A suspensão do crédito não dispensa o cumprimento das obrigações assessórios dependentes da obrigação principal cujo crédito seja suspenso.

Modalidades de Exclusão do Crédito

Excluem o crédito tributário:

  • a isenção; e
  • a anistia.

A exclusão do crédito tributário não dispensa o cumprimento das obrigações acessórias dependentes da obrigação principal cujo crédito seja excluído.

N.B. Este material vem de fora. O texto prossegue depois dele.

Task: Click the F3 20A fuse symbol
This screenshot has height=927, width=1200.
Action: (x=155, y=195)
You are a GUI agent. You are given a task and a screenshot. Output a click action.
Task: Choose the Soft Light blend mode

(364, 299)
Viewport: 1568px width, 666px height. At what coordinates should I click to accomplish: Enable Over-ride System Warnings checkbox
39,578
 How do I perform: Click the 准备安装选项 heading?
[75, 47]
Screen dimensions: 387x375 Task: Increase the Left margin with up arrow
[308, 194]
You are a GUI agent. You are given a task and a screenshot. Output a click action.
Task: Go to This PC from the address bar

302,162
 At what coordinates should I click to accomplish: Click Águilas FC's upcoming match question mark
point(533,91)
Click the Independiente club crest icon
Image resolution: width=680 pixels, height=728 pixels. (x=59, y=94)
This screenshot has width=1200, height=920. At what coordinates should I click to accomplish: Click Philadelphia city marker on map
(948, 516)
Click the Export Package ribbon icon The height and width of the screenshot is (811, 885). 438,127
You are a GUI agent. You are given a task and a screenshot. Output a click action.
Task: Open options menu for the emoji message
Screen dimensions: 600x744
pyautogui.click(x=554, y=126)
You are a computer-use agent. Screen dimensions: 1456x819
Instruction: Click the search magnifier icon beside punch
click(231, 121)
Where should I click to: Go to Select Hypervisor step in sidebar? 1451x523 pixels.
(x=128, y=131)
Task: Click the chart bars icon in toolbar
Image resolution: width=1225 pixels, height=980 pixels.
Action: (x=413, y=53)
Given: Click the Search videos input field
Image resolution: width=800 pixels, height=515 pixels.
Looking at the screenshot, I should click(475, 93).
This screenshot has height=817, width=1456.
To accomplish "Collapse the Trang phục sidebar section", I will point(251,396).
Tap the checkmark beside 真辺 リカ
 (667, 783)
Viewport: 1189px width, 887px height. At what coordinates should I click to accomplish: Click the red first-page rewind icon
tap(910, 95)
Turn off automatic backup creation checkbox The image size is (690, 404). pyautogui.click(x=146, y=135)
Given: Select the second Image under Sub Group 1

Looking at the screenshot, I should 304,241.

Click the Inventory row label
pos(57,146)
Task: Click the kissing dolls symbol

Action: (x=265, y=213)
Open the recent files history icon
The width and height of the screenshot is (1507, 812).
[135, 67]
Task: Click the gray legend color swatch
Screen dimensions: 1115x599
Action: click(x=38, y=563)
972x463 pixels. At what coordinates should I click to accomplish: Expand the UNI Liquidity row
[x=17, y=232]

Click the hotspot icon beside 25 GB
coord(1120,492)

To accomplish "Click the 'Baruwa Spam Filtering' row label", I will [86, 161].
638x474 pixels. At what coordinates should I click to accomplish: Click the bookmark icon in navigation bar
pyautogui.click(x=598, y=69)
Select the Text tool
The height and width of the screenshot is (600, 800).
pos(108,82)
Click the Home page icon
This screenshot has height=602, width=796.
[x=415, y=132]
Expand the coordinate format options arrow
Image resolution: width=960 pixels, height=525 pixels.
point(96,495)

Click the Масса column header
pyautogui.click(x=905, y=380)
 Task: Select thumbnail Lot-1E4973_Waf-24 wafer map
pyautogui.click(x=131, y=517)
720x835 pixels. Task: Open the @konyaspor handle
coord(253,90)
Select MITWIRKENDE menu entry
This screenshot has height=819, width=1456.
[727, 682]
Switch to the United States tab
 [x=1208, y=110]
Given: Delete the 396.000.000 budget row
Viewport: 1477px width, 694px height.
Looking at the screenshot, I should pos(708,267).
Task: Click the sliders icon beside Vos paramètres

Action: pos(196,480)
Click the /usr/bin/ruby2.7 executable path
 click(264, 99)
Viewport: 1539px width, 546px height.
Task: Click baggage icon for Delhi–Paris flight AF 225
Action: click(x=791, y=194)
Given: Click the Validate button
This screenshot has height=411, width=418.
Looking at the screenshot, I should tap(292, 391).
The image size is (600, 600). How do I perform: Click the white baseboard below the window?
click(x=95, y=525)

Modalidades de Extinção do Crédito

Extinguem o crédito tributário:

  1. pagamento;
  2. compensação;
  3. transação;
  4. remissão;
  5. a prescrição e a decadência;
  6. a conversão de depósito em renda;
  7. o pagamento antecipado e a homologação do lançamento;
  8. a consignação em pagamento;
  9. a decisão administrativa irreformável, assim entendida a definitiva na órbita administrativa, que não mais possa ser objeto de ação anulatória;
  10. decisão judicial passada em julgado.
  11. a dação em pagamento em bens imóveis, na forma e condições estabelecidas em lei.

Finalizando

Nesse artigo vimos os principais tópicos cobre o crédito tributário para concurso PF de Delegado.

As questões que vierem sobre esse tema possivelmente estarão contidas neste artigo, uma vez que não acreditamos que os examinadores irão a fundo sobre o tema, por não se tratar de um concurso fiscal.

Desejo a você uma boa prova. Um grande abraço.